Showing our willingness to open the door to a conversation about diabetes-related distress is an important thing we can do for our patients and their families.

Q: How can health care professionals start that conversation?

A: I usually start the conversation by asking, "How does diabetes affect your everyday life and your family's day-to-day life?" I realize that some providers may think, "I don't have time for that," and that's true we don't have the time. But the reality is that because these psychosocial issues can have an impact on diabetes outcomes, having the conversation is not a waste of time.

I always say at the start of an appointment, "I have some things that I need to do before we finish today but before we do that, I want to hear from you." This starting point lets my patients know that I am going to have to save some time during the visit to get to some "must-do" things, but I want to start with their issues, questions, and concerns. People are very aware that we don't have an hour to spend and we can't discuss everything in one visit, and I'm signaling that I care and the conversation can continue with the next appointment, too.

Q: We often hear phrases like, "facilitate behavior change in your patients." What does that mean?

A: What it really comes down to is listening. Keep in mind that you really cannot motivate other people, but you can inspire and support them. I think facilitating behavior change is really about asking:

  • How is diabetes affecting your life?
  • What's important for you in terms of managing your diabetes?
  • What would help you?

Because if we're dealing with adults, diabetes isn't the first problem they've ever had in their lives, and so they have some experiences. Most of my patients do not find it helpful to say, "Well, you should exercise more, so you should get up early and go work out." That may work for you, but I know, personally, that that would never happen for me no matter how much I respect you.

As health care professionals, we need to ask questions and we need to listen. Not telling someone what to do can be hard. But is more effective to help patients set self-management goals that are self-directed – which means the patient comes up with the goal and the plan, or I-SMART goals (Inspiring and Important– Specific, Measurable, Achievable, Relevant, Time-specific). The value of setting goals is to help patients learn from the results – both those plans that work and those that do not.

Q: What is the most important message that you want health care professionals to know about supporting behavior change?

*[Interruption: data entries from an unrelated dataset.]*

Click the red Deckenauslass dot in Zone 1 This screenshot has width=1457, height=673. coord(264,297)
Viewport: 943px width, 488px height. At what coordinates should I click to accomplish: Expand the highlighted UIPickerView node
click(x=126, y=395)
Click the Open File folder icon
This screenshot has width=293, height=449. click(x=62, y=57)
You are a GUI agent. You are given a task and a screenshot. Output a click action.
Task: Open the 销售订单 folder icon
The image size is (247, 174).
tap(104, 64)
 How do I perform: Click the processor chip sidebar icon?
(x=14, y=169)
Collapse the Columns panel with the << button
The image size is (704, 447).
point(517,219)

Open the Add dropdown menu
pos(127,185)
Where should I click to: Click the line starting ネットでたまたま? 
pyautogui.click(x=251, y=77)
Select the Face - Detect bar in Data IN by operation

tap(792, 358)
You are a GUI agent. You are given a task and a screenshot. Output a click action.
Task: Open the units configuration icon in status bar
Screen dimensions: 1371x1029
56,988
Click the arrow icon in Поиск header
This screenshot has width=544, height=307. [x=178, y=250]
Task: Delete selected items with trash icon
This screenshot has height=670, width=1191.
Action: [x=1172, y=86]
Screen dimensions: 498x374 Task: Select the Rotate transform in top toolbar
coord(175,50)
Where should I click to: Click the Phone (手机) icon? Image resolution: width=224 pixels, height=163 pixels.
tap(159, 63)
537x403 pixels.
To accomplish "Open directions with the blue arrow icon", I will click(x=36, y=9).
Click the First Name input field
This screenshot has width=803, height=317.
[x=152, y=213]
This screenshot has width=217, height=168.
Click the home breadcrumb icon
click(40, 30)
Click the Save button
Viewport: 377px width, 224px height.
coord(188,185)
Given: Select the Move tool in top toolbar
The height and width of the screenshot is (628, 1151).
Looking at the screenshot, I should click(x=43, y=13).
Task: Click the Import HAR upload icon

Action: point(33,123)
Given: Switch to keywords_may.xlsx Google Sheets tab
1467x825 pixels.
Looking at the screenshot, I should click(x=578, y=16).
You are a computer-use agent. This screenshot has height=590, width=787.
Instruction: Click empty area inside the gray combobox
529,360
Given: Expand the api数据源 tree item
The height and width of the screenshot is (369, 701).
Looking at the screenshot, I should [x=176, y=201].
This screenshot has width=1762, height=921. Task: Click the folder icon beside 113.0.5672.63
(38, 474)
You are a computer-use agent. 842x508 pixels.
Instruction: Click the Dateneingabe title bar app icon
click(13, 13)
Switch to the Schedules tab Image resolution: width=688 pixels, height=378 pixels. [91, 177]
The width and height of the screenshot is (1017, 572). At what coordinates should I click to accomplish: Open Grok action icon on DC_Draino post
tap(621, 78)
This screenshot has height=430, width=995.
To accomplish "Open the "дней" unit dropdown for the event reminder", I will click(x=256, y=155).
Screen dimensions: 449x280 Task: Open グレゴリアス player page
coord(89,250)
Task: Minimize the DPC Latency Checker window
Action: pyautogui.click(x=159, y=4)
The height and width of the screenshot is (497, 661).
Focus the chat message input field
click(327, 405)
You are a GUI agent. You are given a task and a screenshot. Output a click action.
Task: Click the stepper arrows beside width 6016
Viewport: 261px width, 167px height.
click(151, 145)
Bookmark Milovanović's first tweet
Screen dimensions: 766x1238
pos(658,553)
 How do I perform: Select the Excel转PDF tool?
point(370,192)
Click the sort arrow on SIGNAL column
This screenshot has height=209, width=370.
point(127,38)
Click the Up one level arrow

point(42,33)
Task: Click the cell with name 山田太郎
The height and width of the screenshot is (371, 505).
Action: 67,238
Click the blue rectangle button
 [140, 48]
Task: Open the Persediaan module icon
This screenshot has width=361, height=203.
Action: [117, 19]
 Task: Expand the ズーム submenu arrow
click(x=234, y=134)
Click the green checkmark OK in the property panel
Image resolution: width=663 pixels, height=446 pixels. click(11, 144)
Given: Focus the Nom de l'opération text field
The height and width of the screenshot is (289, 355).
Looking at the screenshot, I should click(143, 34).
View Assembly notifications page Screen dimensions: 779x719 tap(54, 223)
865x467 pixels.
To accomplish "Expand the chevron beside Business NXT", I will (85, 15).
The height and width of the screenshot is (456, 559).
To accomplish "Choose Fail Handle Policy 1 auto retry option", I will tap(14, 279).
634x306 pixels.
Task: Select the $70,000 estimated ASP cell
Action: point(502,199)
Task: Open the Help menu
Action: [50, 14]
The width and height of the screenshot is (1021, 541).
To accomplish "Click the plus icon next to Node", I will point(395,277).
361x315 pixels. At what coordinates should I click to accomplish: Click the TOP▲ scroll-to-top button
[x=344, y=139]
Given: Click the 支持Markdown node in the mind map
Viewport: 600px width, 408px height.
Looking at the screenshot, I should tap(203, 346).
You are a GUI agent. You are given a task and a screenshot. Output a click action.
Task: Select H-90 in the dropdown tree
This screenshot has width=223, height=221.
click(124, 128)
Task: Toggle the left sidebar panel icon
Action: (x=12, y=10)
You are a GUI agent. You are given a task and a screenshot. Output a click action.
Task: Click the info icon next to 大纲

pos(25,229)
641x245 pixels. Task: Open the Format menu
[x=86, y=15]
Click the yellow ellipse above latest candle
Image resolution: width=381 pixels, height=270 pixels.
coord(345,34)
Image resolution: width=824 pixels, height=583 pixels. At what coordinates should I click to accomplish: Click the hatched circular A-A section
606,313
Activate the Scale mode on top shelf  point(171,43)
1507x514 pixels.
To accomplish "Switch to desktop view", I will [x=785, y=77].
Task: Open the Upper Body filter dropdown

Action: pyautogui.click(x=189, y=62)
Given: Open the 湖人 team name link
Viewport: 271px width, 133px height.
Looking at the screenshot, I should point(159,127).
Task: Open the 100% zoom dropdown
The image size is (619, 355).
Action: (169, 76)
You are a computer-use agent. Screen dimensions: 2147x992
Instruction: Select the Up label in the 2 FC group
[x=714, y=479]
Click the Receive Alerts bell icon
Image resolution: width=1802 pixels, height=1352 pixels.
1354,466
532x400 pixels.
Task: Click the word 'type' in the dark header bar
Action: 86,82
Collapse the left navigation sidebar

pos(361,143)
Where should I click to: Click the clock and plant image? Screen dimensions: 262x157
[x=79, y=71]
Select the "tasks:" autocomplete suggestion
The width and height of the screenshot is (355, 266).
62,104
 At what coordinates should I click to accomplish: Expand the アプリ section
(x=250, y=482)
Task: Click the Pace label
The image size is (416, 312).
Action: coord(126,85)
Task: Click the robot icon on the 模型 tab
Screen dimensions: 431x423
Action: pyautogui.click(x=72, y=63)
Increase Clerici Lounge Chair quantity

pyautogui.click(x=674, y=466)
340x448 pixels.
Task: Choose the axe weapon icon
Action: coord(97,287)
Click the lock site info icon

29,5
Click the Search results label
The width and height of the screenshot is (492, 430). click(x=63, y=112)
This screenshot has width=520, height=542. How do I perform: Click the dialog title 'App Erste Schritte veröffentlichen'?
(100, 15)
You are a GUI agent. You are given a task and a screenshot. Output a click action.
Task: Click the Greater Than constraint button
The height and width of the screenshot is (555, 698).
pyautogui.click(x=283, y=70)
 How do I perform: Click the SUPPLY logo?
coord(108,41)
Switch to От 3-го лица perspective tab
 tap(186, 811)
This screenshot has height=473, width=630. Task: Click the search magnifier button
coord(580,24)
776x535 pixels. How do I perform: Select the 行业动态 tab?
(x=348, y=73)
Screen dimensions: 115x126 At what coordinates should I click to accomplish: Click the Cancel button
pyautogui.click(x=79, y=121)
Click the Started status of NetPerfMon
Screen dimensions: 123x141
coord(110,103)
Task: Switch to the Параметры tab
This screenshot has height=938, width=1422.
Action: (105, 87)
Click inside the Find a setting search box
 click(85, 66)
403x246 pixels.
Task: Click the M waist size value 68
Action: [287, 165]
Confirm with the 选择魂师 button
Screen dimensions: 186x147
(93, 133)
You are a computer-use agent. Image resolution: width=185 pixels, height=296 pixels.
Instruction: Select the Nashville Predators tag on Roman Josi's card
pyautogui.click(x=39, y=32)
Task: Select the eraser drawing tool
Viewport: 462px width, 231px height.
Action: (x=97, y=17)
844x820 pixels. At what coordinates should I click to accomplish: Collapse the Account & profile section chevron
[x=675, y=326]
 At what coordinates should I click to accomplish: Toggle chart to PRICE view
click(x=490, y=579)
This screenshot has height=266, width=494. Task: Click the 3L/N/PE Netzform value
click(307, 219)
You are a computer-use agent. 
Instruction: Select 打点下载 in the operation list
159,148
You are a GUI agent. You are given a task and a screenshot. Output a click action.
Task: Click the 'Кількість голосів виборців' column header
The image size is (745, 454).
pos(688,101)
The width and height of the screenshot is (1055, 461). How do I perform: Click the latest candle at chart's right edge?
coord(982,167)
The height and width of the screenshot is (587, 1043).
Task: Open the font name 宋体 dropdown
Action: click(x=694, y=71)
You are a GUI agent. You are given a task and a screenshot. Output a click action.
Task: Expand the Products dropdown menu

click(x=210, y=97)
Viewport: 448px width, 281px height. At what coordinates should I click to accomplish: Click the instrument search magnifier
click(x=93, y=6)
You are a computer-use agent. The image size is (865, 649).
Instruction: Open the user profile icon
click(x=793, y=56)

A: Make sure that patients and families receive diabetes self-management education and on-going support. Education is critical for helping patients to choose and make plans to make behavioral changes. It teaches patients to think about what to do and why it is personally meaningful to them. Then, don't be afraid to ask questions. Your patients do not expect you to fix every problem. They just need to have someone to help them problem-solve. We also need to help patients think about what will work for them. If it doesn't work in the patient's life, then it just doesn't work. The nice thing about diabetes is the wealth of options. So, we need to focus on how we can adapt a plan to fit the patient, rather than try and come up with ways to maneuver and manipulate patients to fit our plan for them.

What are some ways that you have engaged with patients to elicit behavior change?

About Martha Mitchell Funnell, MS, RN, CDE, FAAN

Headshot of subject matter expert Martha Funnell

Martha Mitchell Funnell, MS, RN, CDE, FAAN is a nurse and Emeritus Research Scientist in the Department of Learning Health Sciences at the University of Michigan Medical School. She is a past President, Health Care and Education of the American Diabetes Association, past Chair of the National Diabetes Education Program and has received several national awards, including the Lifetime Achievement Award from the American Association of Diabetes Educators. She has more than thirty years experience as a Diabetes Educator with more than 175 publications and over 225 national and international presentations.